La Frappe de Monnaie

 

Laurent Vannier et Fabian Müllers

 

 

 

L'emploi de pièces de monnaie remonte à l'antiquité. Le troc primitif ou l'utilisation d'objets d'échange, tels des graines d'orge (chez les babyloniens), ou des cauris (petits coquillages utilisés par les peuples indigènes du Pacifique et d'Afrique) est peu à peu abandonné puis remplacé. La monnaie est le plus souvent représentée par une pièce de métal frappée d'une empreinte par une autorité souveraine. Elle sert à faciliter les échanges commerciaux. En France, la plus ancienne pièce connue fut frappée à Massalia par les Grecs vers -500 av. J.C.

Au fil des siècles, les monnaies ont évolué. Du modèle grec (petites pièces avec des motifs stylisés et souvent un nom inscrit), on retrouve des survivances chez les gaulois. Les romains possédaient des pièces aux détails d'une grande finesse, avec généralement un personnage (tête, buste, ou corps entier) sur une face, et un symbole (personnel, d'une ville, d'un dieu) sur l'autre face. Les pièces médiévales n'ont pour la plupart rien de comparable aux pièces romaines, et sont plus grossières. Les rares visages sont systématiquement stylisés. Il n'existe pas de codification précise dans l'émission des pièces médiévales, et la diversité des ateliers n'arrange pas les choses ! Il faut attendre le XIIIème siècle pour avoir des pièces esthétiques graphiquement. François 1er fera mettre son visage sur son "gros blanc" (denier d'argent). Il renouera ainsi avec la tradition antique, et ses successeurs continueront dans cette voie.

La conception de la monnaie La monnaie utilisée au moyen âge comporte une certaine valeur de métal précieux. L'unité de valeur est le marc d'or ou d'argent. Un marc correspond à 8 onces (soit env. 245 g pour les ateliers monétaires royaux de Troyes).

La taille est le nombre de pièce que l'on peut tirer directement dans un marc. Le titre (ou aloi) est la proportion de métal précieux entrant dans un alliage. Le titre de l'or se compte en carat, celui de l'argent en denier d'aloi.
La combinaison du Titre et de la Taille donne la valeur intrinsèque de la monnaie. Les ateliers avaient par ordonnance royale une marge de tolérance pour la taille et le titre. Il était courant que ces ateliers rognent au maximum les quantités de métal précieux, de manière à augmenter leurs bénéfices.

Travail demandé
Prolongez le texte sur la frappe de monnaie au-delà de sa dernière phrase.

Relevé
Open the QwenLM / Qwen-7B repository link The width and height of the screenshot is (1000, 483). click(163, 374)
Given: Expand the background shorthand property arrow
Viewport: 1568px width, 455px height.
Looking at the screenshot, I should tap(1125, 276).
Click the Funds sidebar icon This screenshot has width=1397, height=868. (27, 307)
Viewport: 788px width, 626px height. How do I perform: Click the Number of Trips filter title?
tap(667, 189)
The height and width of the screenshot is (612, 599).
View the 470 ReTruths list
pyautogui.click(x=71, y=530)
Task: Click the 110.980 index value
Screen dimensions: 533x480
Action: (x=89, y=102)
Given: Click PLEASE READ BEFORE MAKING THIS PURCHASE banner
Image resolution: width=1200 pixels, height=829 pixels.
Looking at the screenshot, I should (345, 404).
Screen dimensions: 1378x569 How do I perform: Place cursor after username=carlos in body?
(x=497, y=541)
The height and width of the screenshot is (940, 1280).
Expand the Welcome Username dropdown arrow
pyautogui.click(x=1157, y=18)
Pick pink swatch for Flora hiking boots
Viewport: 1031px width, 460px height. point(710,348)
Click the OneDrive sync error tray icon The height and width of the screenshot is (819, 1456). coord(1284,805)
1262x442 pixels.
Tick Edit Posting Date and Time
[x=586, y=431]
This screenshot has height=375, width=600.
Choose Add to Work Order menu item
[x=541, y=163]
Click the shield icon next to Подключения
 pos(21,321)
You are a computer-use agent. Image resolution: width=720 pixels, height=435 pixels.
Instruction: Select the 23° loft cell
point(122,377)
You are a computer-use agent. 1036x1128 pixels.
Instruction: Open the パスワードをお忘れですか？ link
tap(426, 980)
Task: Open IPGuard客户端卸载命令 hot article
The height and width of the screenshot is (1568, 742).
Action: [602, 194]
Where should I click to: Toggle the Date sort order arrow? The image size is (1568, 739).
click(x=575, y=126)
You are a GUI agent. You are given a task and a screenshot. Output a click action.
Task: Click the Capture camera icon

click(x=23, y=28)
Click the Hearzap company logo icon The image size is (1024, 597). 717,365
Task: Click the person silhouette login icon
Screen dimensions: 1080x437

Réponse ci-dessous
Dans ces ateliers, on trouve des artisans spécialisés qui frappent la monnaie !

 

Ci-dessus deniers gaulois (Leuques et Lingons),
dupondius
de Néron

et denier d'Edouard (XIème siècle)

 

 

Pour fabriquer une pièce, on prend une rondelle de métal appelée un flan, et on l'insère entre deux coins. Un coup de masse sur un des deux coins, et la pièce est marquée. Les coins sont des matrices gravées en creux, dans lesquelles on place le flan. Ils sont généralement en acier trempé, et on en distingue deux sortes :
- la Pile, coin fixé sur un billot de bois, et que l'on appelle aussi coin dormant.
- le Trousseau, coin que l'on pose sur le flan libre. On le frappe avec une masse.

Sur la pile est généralement gravé l'avers, et sur le trousseau le revers. Le fait de frapper la pile avec une masse a donné le terme de "frappe de monnaie".

La monnaie était frappée dans des ateliers bien spécifiques. Ces ateliers de frappe étaient donnés en charge par le roi à des entrepreneurs privés, lors d'enchères à la chandelle. Le maître d'atelier s'engageait à battre une certaine quantité de métal fixée à l'avance. Il devait payer les ouvriers, le matériel et la matière première. Les coins étaient fabriqués par des orfèvres assermentés, eux-mêmes payés par le maître d'atelier. Un atelier se compose : d'un maître, qui a la gestion globale de l'atelier, d'ouvriers tailleurs et recuiseurs (qui préparent le métal et les flancs), de monnayeurs, qui frappent les pièces.

Les différents corps de métiers sont regroupés en corporations, où les places se transmettent par héritage. Si le travail est parfois peu rémunérateur, les ouvriers jouissent cependant de quelques privilèges : exemption du service d'ost ("service militaire" obligatoire de 40 jours par an) et exemption des droits de péage et d'impôts. Les ateliers sont extrêmement bien surveillés quand l'autorité royale le permet, et les coins ne sont remis au maître que lors des frappes. Les achats de métaux précieux sont également surveillés.

Après la frappe, des échantillons sont prélevés pour vérification de la monnaie, avant d'autoriser sa circulation. Le maître doit reverser au roi le droit de Seigneuriage (différence entre le prix du métal acheté et le cours des monnaies à émettre). Le reste de la différence revient au maître. C'est son droit de Brassage.

 

 

Histoire Monétaire de la France

L'Europe romaine impériale s'effondre au Vème siècle sous la pression des peuples barbares. La monnaie impériale disparaît peu à peu. On connaît alors une période de véritable chaos monétaire. Avec l'arrivée au pouvoir en Gaule des Carolingiens se rétablit le système monétaire sur l'exemple antique. Des pièces en or sont mises en circulation, ainsi que des subdivisions en argent et en bronze, afin de faciliter le commerce des biens quotidiens. La puissance publique de l'Empire carolingien va à son tour laisser la place au fractionnement féodal, et ce jusqu'au XIIème siècle.

Les ateliers féodaux d'émission de monnaies se multiplient, même si quelques grands types de monnaies s'imposent pour les transactions commerciales, particulièrement dans les foires (ex. : le Melgorien, émis depuis le Languedoc).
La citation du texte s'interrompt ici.